**Supplied material**
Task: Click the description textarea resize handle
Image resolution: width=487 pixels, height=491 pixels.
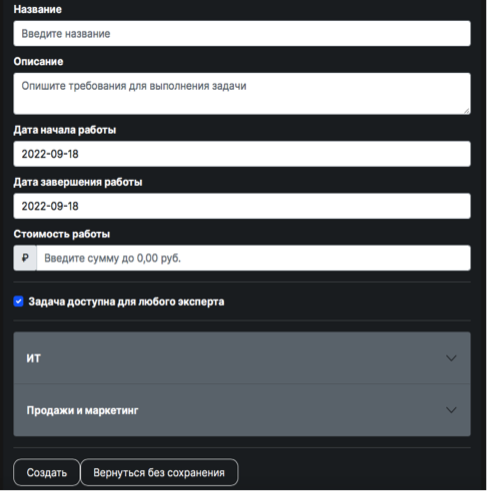Action: click(x=467, y=111)
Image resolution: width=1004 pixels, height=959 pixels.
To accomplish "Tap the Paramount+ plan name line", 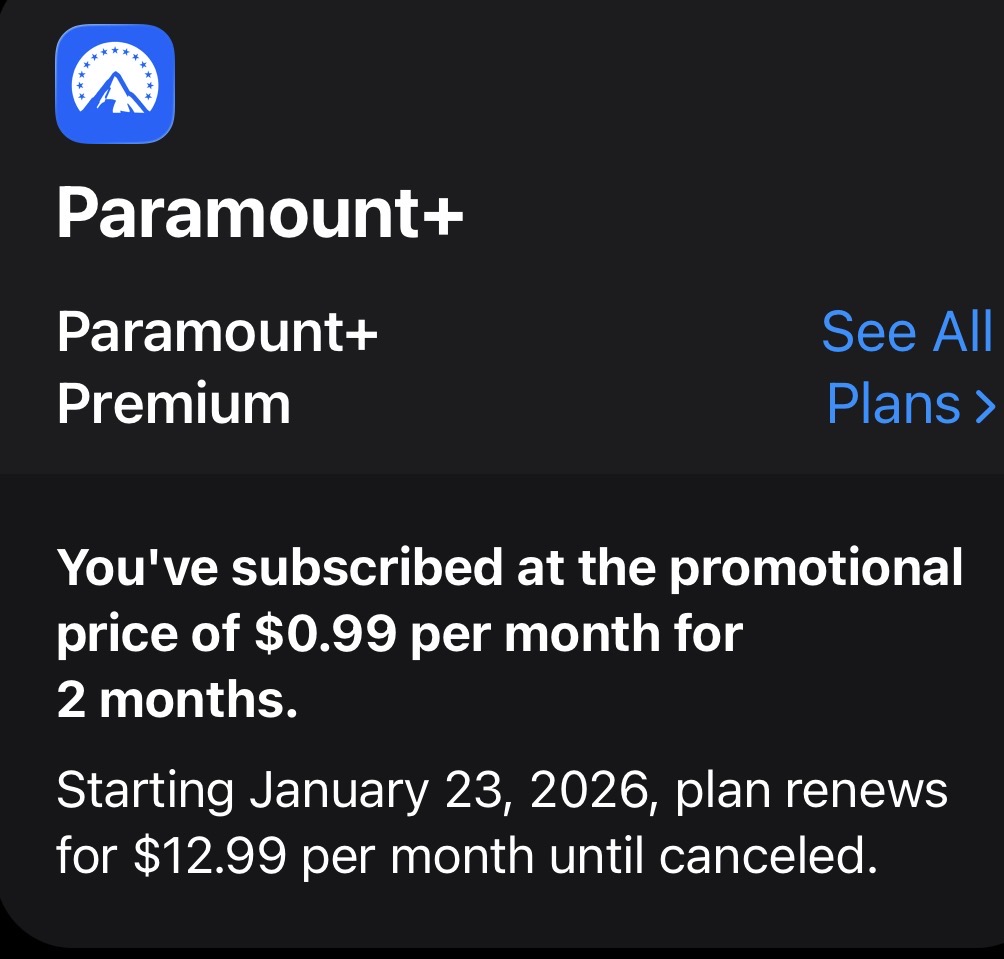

**Stated problem**
Pull out each line of the entries above that contains the string "resolution", matching case exactly.

**Exercise output**
Image resolution: width=487 pixels, height=491 pixels.
Image resolution: width=1004 pixels, height=959 pixels.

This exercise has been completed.